Chaque 30 juin, la République démocratique du Congo célèbre son indépendance. Nous rendons un hommage mérité aux pères de l’indépendance, dont les noms ont marqué l’histoire de notre pays. Ils ont porté les aspirations d’un peuple en quête de liberté et leur héritage mérite d’être préservé.

Mais à chaque célébration, une question me revient : pourquoi parlons-nous si peu des femmes qui ont elles aussi contribué à cette lutte ?
L’histoire de l’indépendance ne s’est pas écrite uniquement au masculin. À travers les mouvements nationalistes, les mobilisations populaires, le soutien aux leaders politiques et l’engagement citoyen, des femmes congolaises ont également pris part à cette marche vers la souveraineté.
Pourtant, leurs noms demeurent rarement cités lors des commémorations officielles. Beaucoup de Congolais ignorent encore qui étaient Joséphine Swale Maya, Julienne Mbengi, Marie Kanza ou encore d’autres pionnières dont les contributions restent insuffisamment documentées et transmises.

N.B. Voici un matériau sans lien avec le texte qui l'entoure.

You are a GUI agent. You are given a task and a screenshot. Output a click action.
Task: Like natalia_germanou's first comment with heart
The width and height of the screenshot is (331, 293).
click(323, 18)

Il ne s’agit pas de réécrire l’histoire ni d’opposer les hommes aux femmes. Il s’agit simplement de raconter une histoire plus complète, plus fidèle à la réalité et plus juste envers toutes celles qui ont servi la nation.
Reconnaître ces femmes, c’est enrichir notre mémoire collective. C’est permettre aux jeunes générations de comprendre que l’amour de la patrie, le courage et l’engagement n’ont jamais été l’apanage d’un seul sexe.
Ce 30 juin, je formule un vœu : que les historiens, les chercheurs, les enseignants, les médias et les institutions poursuivent le travail de recherche et de transmission afin que les femmes ayant contribué à l’indépendance de notre pays retrouvent pleinement leur place dans notre récit national.
Car une nation qui honore toutes celles et tous ceux qui ont participé à sa liberté construit une mémoire plus juste et plus forte.